-- Problem description --
Only the lines below, from the one with "Click the 融资金额" through the one with "Task: Click the tallest black volume bar", are to be written out, exactly.

Collected data entries:
-- -- --

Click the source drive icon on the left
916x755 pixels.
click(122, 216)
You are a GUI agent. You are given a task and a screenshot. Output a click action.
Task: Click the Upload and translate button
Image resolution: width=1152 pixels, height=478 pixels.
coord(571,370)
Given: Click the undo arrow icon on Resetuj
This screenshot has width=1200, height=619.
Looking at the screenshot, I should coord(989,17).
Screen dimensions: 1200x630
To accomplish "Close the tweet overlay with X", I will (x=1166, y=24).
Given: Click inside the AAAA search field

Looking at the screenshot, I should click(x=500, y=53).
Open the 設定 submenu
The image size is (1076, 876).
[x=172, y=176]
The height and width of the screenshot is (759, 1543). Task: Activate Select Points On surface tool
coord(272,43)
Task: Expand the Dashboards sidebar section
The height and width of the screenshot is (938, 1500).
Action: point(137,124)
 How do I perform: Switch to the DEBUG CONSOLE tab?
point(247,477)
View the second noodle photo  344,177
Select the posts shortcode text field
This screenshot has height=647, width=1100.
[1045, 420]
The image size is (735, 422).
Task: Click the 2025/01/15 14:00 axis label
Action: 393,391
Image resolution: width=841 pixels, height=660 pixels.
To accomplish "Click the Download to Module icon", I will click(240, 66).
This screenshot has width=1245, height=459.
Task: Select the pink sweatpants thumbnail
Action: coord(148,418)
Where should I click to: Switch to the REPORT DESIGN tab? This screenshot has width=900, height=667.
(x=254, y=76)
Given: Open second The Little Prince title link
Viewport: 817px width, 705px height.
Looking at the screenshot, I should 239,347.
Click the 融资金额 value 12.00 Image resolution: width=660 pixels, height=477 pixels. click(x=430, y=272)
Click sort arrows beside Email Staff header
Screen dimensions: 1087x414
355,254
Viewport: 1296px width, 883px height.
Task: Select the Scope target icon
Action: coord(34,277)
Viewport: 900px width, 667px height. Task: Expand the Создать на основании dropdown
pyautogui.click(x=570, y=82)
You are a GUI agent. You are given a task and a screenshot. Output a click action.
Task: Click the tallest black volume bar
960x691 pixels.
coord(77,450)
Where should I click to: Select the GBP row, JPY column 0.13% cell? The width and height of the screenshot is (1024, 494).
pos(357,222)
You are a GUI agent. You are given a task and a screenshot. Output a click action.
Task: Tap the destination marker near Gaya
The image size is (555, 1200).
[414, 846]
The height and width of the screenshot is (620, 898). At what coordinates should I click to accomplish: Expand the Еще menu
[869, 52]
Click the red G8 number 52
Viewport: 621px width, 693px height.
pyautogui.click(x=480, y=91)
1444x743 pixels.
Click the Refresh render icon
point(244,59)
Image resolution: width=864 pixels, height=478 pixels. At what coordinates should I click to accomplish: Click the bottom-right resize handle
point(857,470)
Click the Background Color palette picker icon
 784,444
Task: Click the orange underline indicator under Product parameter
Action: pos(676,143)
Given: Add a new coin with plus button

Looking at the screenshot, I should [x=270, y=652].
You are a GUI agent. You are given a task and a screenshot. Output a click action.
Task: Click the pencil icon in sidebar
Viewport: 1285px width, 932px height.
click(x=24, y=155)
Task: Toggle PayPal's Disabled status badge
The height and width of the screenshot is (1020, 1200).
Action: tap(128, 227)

-- -- --

-- Output for this exercise --
Click the 融资金额 value 12.00 Image resolution: width=660 pixels, height=477 pixels. click(x=430, y=272)
Click sort arrows beside Email Staff header
Screen dimensions: 1087x414
355,254
Viewport: 1296px width, 883px height.
Task: Select the Scope target icon
Action: coord(34,277)
Viewport: 900px width, 667px height. Task: Expand the Создать на основании dropdown
pyautogui.click(x=570, y=82)
You are a GUI agent. You are given a task and a screenshot. Output a click action.
Task: Click the tallest black volume bar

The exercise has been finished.